Em jornais e revistas, Mariátegui denuncia a miséria do povo peruano, o militarismo e o Governo do Partido Civilista. Não se cala diante do atraso econômico de grande parte da população controlada pelo capital imperialista, que mantém relações sociais injustas para perpetuar seu domínio e aumentar seus ganhos. Ele tem participação ativa na luta dos camponeses, dos índios e de uma massa operária crescente. Mas é junto ao movimento estudantil que Mariátegui tem maior ação. Ele defendia a união entre estudantes e trabalhadores na luta pelo Socialismo.

Antes do exílio que ia sofrer por fazer críticas ao Governo de Augusto Leguía, José Carlos Mariátegui ainda recebeu forte influência do amigo, professor de Direito, diplomata e jornalista Victor Maúrtua, um entusiasta da Revolução Russa de 1919 e das doutrinas socialistas. É a partir daí que Mariátegui será um ferrenho defensor do envolvimento dos artistas e cientistas nas lutas do povo no sentido de ajudar a transformar o mundo e a “construir um homem novo”. No final de 1919, ele chega exilado à França, mas logo depois vai à Itália e depois para Alemanha. Sua passagem pela Europa foi fundamental para consolidar seu preparo intelectual e político. Na Itália, por exemplo, participou do XVII Congresso do Partido Socialista.

UNIVERSIDADES POPULARES – Em 1923, quando retorna ao Peru, Mariátegui vai dar conferências nas universidades populares criadas por Abraham Gómez, Luis Bustamante e Haya de La Torre. “O objetivo desses centros de ensino seria o de promover um ciclo de cultura geral com caráter nacionalista, e outro ciclo de especialização técnica, abrindo a universidade para o proletariado e para as camadas mais pobres da população e criando a possibilidade de maior democratização da educação e do aprimoramento do nível educacional e crítico dos trabalhadores”.

Mariátegui se tornou diretor da revista Claridad, órgão oficial das unidades populares. Essa publicação, com ele, radicalizou-se na defesa socialista e começou a ser considerada também órgão da Federação Operária Local de Lima e da Juventude Livre do Peru. Mariátegui ainda fundou a Sociedade Operária Claridad, representante das federações de trabalhadores e indígenas, das Universidades Populares González Prada e dos intelectuais de vanguarda. A ideia era produzir várias publicações para disseminar os anseios do proletariado, abrir livrarias operárias e editar livros, folhetos e revistas de propaganda que difundissem a cultura das classes oprimidas. Mariátegui se torna provavelmente a figura de esquerda mais conhecida e importante do país. Ao longo dos anos, sua casa se transformou no principal local de encontros de intelectuais, artistas, operários e estudantes.
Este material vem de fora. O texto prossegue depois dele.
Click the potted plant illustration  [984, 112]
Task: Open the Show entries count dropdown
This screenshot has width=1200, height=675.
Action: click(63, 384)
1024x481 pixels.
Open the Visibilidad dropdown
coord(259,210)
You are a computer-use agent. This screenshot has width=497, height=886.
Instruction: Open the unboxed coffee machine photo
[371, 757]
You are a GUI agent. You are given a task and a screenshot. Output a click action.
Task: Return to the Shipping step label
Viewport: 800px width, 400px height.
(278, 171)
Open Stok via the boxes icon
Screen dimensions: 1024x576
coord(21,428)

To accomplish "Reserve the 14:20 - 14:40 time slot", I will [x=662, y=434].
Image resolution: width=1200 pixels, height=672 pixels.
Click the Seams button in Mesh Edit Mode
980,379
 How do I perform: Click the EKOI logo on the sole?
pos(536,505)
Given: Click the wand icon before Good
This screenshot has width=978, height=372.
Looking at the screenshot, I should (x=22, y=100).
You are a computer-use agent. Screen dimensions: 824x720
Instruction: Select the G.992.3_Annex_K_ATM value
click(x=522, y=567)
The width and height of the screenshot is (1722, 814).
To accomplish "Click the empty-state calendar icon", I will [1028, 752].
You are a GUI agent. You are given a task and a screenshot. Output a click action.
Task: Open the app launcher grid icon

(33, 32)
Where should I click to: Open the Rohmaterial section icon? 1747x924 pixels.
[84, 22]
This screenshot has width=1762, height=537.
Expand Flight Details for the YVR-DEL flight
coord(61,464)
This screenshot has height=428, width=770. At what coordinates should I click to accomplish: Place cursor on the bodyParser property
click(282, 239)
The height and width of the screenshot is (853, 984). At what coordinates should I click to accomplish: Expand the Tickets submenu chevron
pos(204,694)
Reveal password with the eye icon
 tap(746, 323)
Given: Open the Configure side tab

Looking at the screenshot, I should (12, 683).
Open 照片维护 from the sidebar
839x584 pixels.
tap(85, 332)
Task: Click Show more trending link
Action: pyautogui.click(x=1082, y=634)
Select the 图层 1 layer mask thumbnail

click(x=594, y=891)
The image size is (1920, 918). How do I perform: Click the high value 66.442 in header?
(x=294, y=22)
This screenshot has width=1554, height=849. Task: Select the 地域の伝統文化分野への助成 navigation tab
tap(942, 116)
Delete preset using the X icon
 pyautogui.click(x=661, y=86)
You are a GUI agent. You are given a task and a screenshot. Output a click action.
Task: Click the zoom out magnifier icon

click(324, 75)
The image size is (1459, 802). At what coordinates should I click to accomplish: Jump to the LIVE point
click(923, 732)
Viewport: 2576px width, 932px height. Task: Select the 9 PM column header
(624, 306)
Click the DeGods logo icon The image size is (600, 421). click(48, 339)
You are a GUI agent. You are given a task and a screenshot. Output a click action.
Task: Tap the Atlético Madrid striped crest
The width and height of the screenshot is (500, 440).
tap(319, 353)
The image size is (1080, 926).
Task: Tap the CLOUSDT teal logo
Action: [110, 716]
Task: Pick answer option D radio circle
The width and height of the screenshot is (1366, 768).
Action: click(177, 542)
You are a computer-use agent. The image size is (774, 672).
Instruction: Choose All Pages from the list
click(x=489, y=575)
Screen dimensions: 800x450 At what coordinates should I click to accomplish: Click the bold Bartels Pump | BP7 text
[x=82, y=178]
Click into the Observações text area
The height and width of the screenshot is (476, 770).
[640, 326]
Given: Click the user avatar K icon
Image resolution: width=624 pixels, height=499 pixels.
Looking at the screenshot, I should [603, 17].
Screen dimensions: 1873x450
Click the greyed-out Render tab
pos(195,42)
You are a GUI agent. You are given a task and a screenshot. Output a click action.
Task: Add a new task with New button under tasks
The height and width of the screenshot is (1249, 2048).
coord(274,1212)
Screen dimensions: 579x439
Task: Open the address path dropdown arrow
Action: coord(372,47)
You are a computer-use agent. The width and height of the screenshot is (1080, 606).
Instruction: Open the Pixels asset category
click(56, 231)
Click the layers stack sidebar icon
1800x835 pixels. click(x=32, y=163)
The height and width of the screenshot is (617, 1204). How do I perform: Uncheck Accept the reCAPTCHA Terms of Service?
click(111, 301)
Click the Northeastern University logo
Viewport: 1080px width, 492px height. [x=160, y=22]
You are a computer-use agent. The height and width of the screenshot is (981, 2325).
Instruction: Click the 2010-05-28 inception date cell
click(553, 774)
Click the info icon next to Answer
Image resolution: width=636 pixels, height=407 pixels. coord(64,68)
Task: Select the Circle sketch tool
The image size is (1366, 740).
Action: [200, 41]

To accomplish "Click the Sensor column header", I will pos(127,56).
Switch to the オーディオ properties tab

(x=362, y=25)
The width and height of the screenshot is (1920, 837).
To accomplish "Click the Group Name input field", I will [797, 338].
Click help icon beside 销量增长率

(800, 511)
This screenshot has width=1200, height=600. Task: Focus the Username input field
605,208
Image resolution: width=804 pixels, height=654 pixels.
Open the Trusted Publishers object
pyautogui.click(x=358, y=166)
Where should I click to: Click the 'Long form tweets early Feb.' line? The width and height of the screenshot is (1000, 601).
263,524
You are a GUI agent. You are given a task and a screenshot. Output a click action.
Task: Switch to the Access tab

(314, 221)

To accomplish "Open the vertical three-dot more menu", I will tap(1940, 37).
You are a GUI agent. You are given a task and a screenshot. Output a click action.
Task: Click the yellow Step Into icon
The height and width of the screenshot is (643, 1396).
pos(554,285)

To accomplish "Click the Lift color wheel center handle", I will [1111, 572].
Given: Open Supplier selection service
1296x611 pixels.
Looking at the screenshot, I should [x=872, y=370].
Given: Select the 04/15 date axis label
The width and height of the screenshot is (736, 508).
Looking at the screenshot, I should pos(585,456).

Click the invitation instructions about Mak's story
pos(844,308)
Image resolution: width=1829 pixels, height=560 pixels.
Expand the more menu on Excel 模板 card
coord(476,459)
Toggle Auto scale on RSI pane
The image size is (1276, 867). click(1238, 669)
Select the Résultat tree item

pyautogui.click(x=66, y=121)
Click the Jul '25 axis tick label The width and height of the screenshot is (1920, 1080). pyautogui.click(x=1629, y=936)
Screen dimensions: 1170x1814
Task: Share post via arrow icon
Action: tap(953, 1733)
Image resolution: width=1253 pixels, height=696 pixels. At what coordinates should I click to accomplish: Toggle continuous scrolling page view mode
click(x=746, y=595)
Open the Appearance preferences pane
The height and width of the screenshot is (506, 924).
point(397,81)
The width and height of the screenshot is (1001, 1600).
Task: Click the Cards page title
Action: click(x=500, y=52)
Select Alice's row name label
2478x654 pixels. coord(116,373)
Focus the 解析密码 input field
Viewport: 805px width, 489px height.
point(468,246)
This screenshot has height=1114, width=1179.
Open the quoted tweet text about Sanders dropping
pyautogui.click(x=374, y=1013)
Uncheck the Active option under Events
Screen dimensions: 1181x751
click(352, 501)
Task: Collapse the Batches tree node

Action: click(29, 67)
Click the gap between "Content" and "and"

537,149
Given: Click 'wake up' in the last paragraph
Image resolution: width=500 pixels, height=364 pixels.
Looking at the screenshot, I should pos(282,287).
Ainda em 1925, fundou, com seu irmão Julio César, a Editora Minerva, por onde publicou seu livro “Sete ensaios de interpretação da realidade peruana”. Em 7 de outubro de 1928 Mariátegui ajuda a fundar o Partido Socialista do Peru, tendo sido eleito Secretário-Geral. No início de 1929 ajudou a organizar a Confederação Geral dos Trabalhadores do Peru. Até o final da vida dirigiu a revista Mundial e ainda teve forças para fundar o jornal quinzenário Labor. Faleceu a 16 de abril de 1930, deixando sua vida como referência para todos os lutadores do povo, especialmente aqueles que se dedicam a construção de um outro tipo de educação e de comunicação, de um outro mundo possível.

José Cristian Góes

Referência:

(1) MARIÁTEGUI, José Carlos. Mariátegui sobre a educação. Seleção de textos. Tradução de Luiz Bernardo Pericás. São Paulo: Xamã, 2007.